End of the constituent moment
This Sunday, Chile closes a four-year cycle that began with the social outbreak of 2019 that put the right-wing Government of Sebastián Piñera (2018-2022) and Chilean democracy on the ropes. In the midst of massive demonstrations in the streets and unprecedented violence in Chile's recent past, practically the entire political spectrum, except the radicals on both sides, agreed on a constituent route. There, in the agreements of November 2019 in the National Congress for peace and a new Constitution, was the deputy Boric, who was about to sign the agreement despite the reluctance of his own coalition. It was an attempt by Chilean politics to institutionally lead the revolts and social demands.

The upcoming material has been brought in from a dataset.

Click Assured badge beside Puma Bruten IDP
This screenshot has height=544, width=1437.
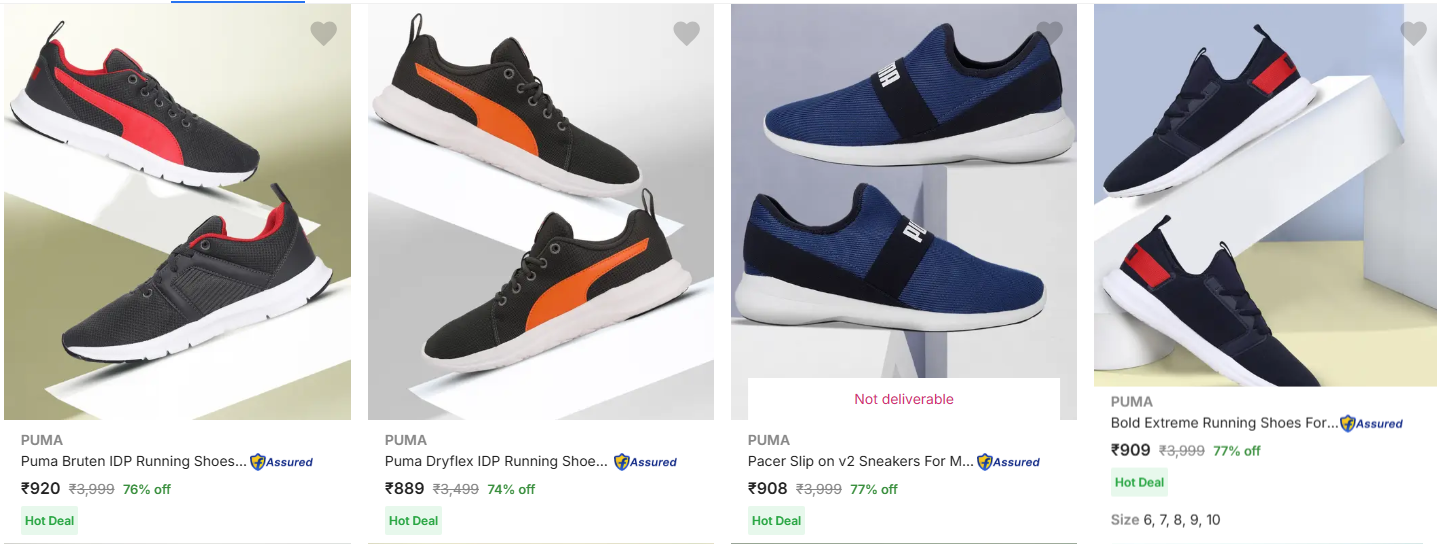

The first attempt to change the Constitution coincided with the presidential election, once Boric came to power in March 2022, at only 36 years old, the youngest in the history of Chile. His government made the initial mistake of taking sides with the work of the Constitutional Convention dominated by the hard left, which operated between 2021 and 2022. “Any result will be better than a Constitution written by four generals,” the president said as soon as he arrived. to La Moneda. One of his closest ministers, Giorgio Jackson, conditioned the reforms of the program on the approval of that proposal. But it was a fiasco: 62% rejected it in September of last year. It was a very hard blow for the left, who lost a historic opportunity to replace the current Constitution. And it represented the defeat of the president's political project, which had to incorporate the socialists of the moderate left into his Cabinet, which the Frente Amplio criticized from its origin for his role in the transition.
After the frustrated first process, the Chilean political class, with the Boric Government and the traditional right included, agreed almost immediately in November 2022 to a new attempt. Unlike the first, with many limits to avoid repeating mistakes. Analyst Ascanio Cavallo described this last essay as “one of the most complicated that could have been designed, emulating parliamentary mechanics and its labyrinth of first and second procedures, commissions, plenary sessions and even mixed commissions.” What no one had foreseen, not even themselves, was that the Republican Party would lead it, achieving 23 of the 50 seats on the Constitutional Council. With the traditional right with 11 seats, the opposition was the majority.
Today, when analyzing how Boric's Government would look according to this Sunday's result, the influential analyst Carlos Peña assures EL PAÍS: “Boric's political project has already failed. “This is not worth throwing dirt in your eyes.” As the analyst Octavio Avendaño wrote in this newspaper, it is the right that has already won: “If we win the in favor “You will have a Constitution written to suit you and, if it is rejected, you will be left with the current one.”